We present the accuracy of our classifiers and compare the performance with existing state-of-the-art gender classification models to understand how is the performance affected when artificial images are used for training. To the best of our knowledge, this is the first study to explore the idea of training a facial analysis task on an artificial dataset.

There have been several motivations behind our research. Firstly, we are keen to explore a different mechanism to acquire a labelled dataset without collecting images of actual subjects. We are interested in this process to minimise the potential high privacy risk when collecting many facial images to train deep learning models. Several studies, such as [7,8], have highlighted that the process of building any facial analysis system, whether these models estimate gender, age or emotions, comes with several privacy issues.

Some of these well-known issues include the absence of permission to use an individual's facial photo or regulations that may prohibit the usage of actual facial images for machine learning research. These issues have significantly inspired this study to be conducted.

Additionally, as it takes a long time to acquire a significant number of facial images by either manually capturing them or applying for access to an existing database for research purposes, we are keen to find an efficient alternative to the existing process.

Finally, due to the lack of research into utilising StyleGAN-produced images as training samples, especially for a task such as facial gender estimation, we developed an interest to discover the advantages and disadvantages of training a deep learning model entirely on an artificial dataset. This manuscript is organised into eight sections.

The first section is the introduction which includes the definition of facial gender estimation, a brief overview of the typical way of building a gender estimation model and a brief introduction to our method. The second section presents the motivation and organisation of the manuscript. In section three, we present our contribution to the body of the literature. In section four, we present several existing methods to estimate facial gender. Section five thoroughly presents our method of building the dataset and training our classifier. Section six presents the accuracies we obtained and compares them to several state-of-the-art methods. Section seven presents a discussion on our results, several abnormal encounters we noticed during training and testing, the advantages and disadvantages of using our dataset, and potential suggestions to improve the classification performance when a model trains on our dataset. Finally, in section eight, we conclude the study and present our future works. The scientific contribution of this study is mainly creating the StyleGAN-generated dataset rather than building a gender classifier. However, as we attempt to test the generated dataset, part of the contribution is training a gender classifier on the dataset. The main distinction between this study and similar ones is that instead of optimising or introducing a gender classifier, we investigate alternative ways to gather training samples without collecting actual facial images. The main contributions of this study are as follows:

•   We generate many facial images using StyleGAN to reduce the need for actual facial images. We then label the generated images based on the observed facial gender.

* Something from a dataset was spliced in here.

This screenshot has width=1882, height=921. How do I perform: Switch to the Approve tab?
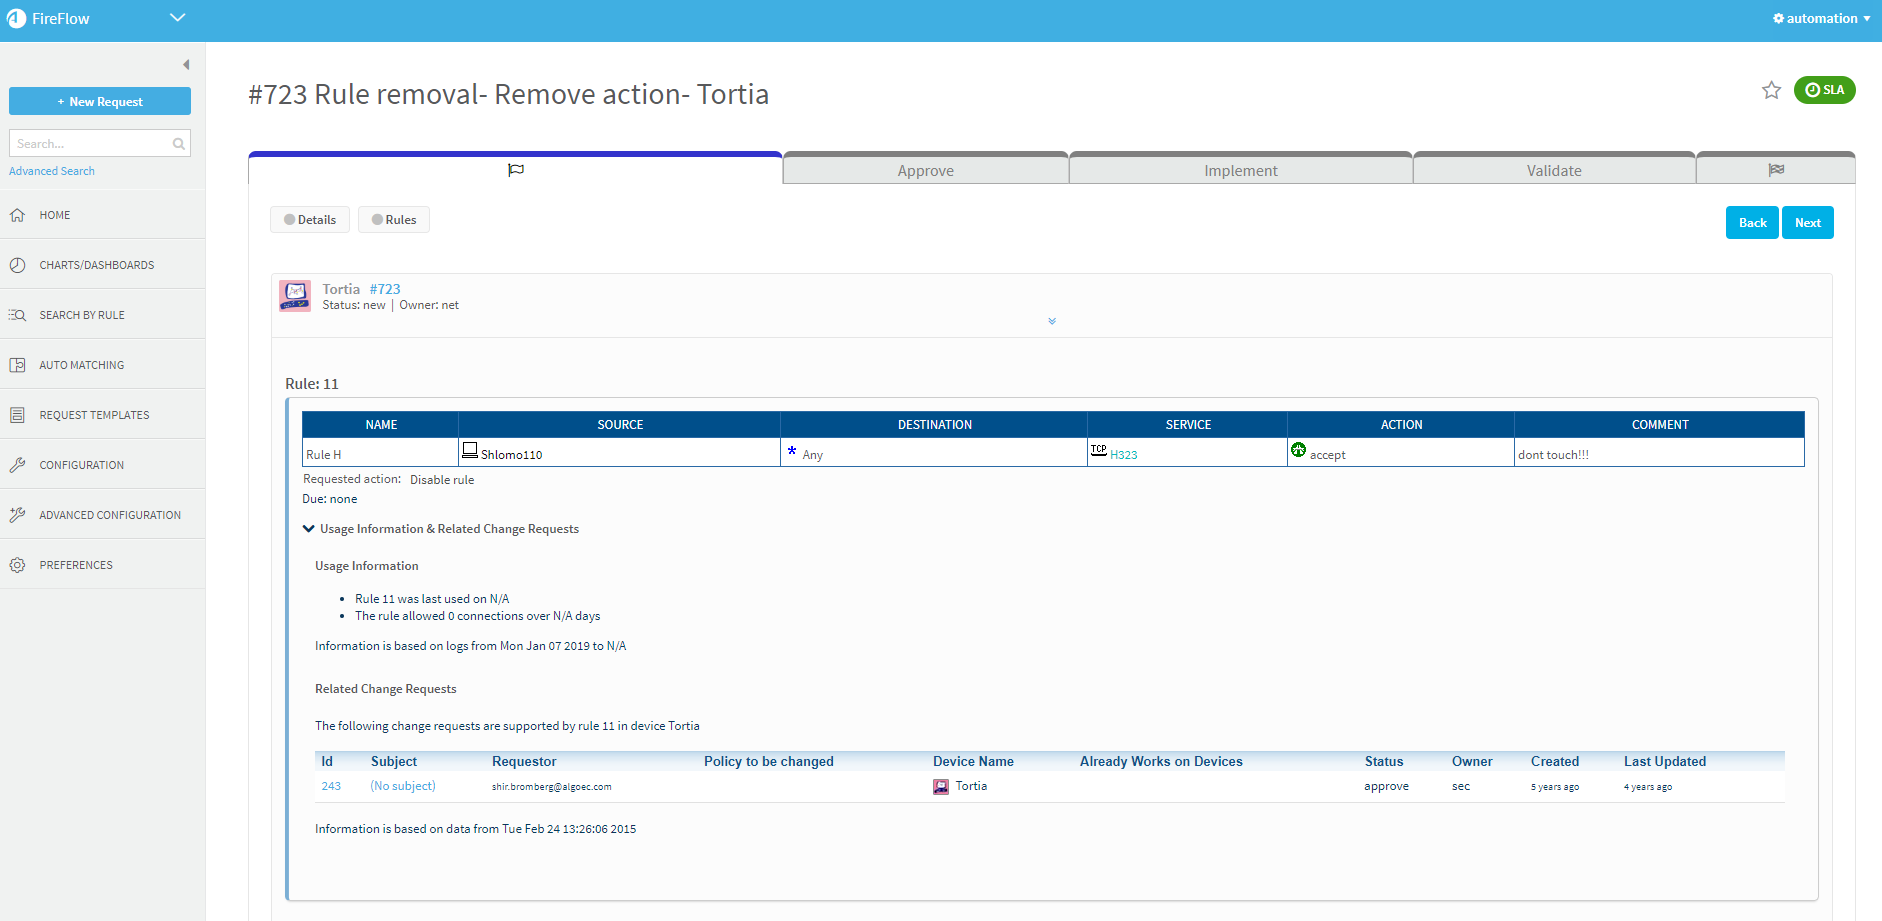pyautogui.click(x=925, y=171)
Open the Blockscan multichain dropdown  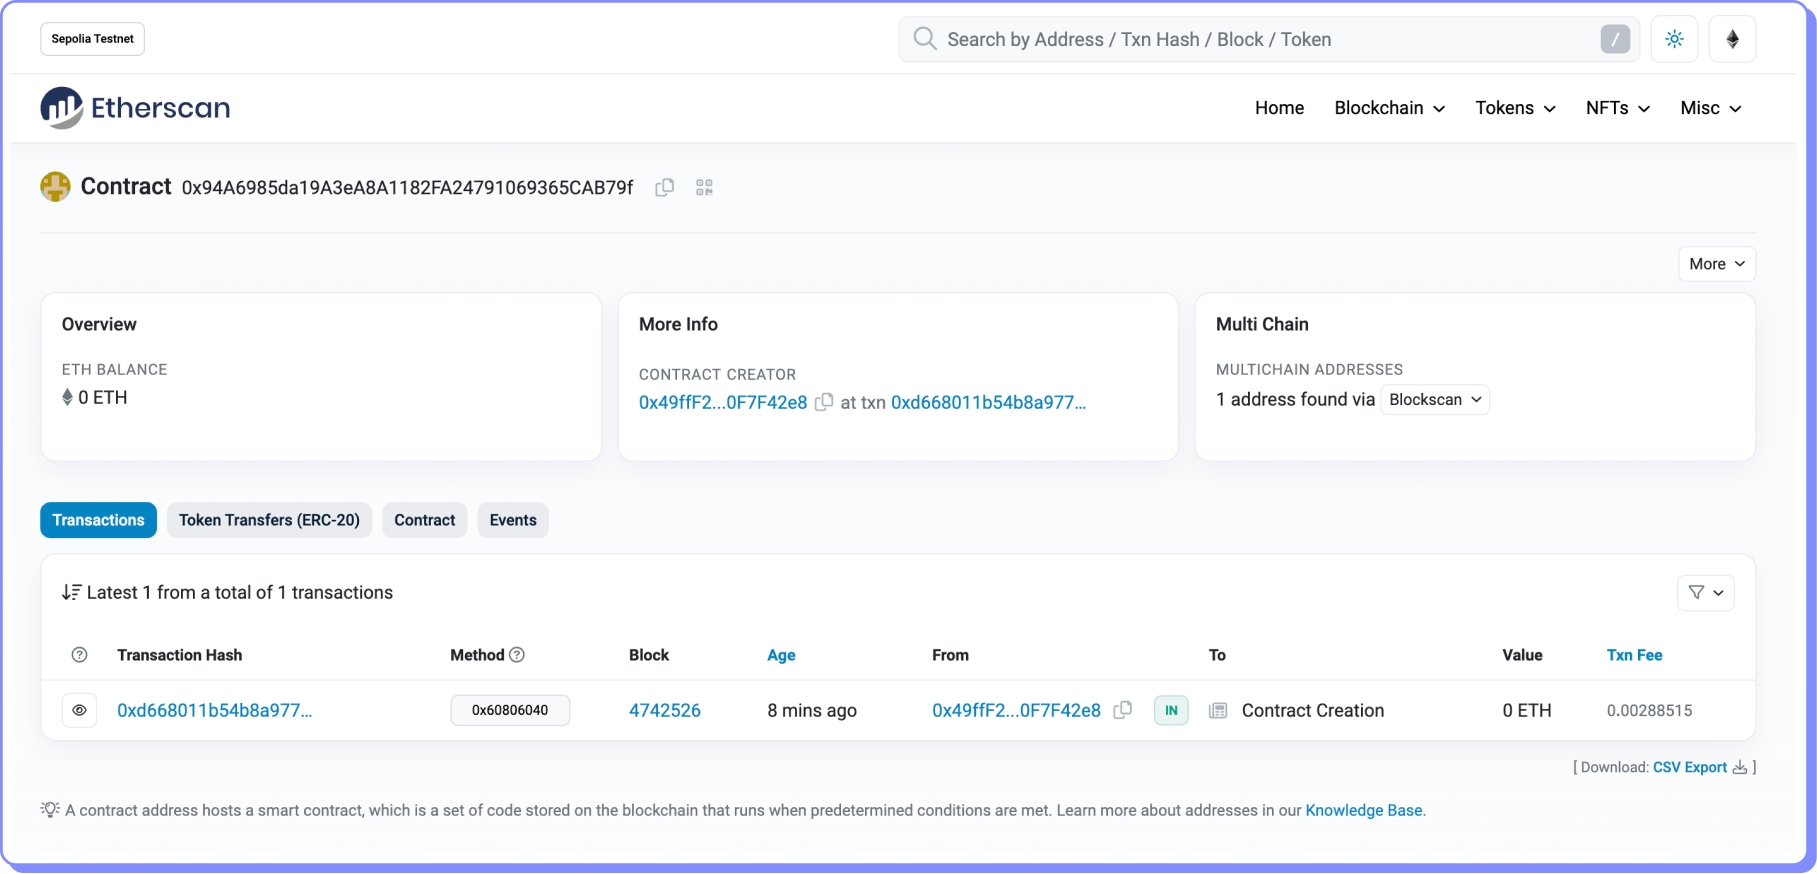coord(1434,400)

•   We train a custom-built binary classifier on the artificial dataset to classify genders from a given facial image.

•   We modify two pre-trained networks and train them on the StyleGAN-generated dataset.

2  Related Work

There have been numerous algorithms and models proposed to solve the problem of gender estimation. However, the main flow in which the images are pre-processed, the feature map is extracted, and gender is estimated remain the same. In one study conducted by [9], the authors introduced a gender estimation model based on several steps. Firstly, the authors used the Viola-Jones face detection framework to locate a face in a given image. The authors used this framework instead of building their face detection algorithm because this framework has proven effective in various face analysis tasks [1012].

Once a face is detected, it is extracted from the image by cropping the bounding box around it. This step is necessary for eliminating unwanted background noises that might interfere with training or testing. The authors then extract the feature map using a local binary pattern texture operator with their related patch LBP codes. The texture operator constructs the feature maps using the extracted features and shapes from a given image. The next step in this method is training a model on the extracted gender facial features. The authors chose a modified version of the linear Support Vector Machine (SVM) annotated as dropout-SVM. The distinct difference between a normal SVM and the proposed one is that the modified model has a dropout component to reduce overfitting as much as possible. The authors reported an accuracy of 88.6% when testing the model on the Gallagher benchmark dataset [13]. Despite reporting classification accuracy of over 80%, the main drawback of using this method lies in the feature extraction stage. Manual feature extraction can be less effective than deep learning methods, and that is because certain facial features might not be captured by a texture operator such as Local Binary Patterns (LBP).

In a different study carried out by [14], the authors trained a convolutional neural network from scratch to classify facial gender. The authors used a challenging dataset denoted as Adience, which they introduced. The dataset consists of more than 20,000 facial images taken in unrestrained conditions on different devices, and it has been used in several studies. The classifier consists of three convolutional layers; each is activated using the Rectified Linear Activation Function (ReLU). Each convolutional layer is followed by a max-pooling layer with a pool size of 3 × 3 and a local response normalisation layer.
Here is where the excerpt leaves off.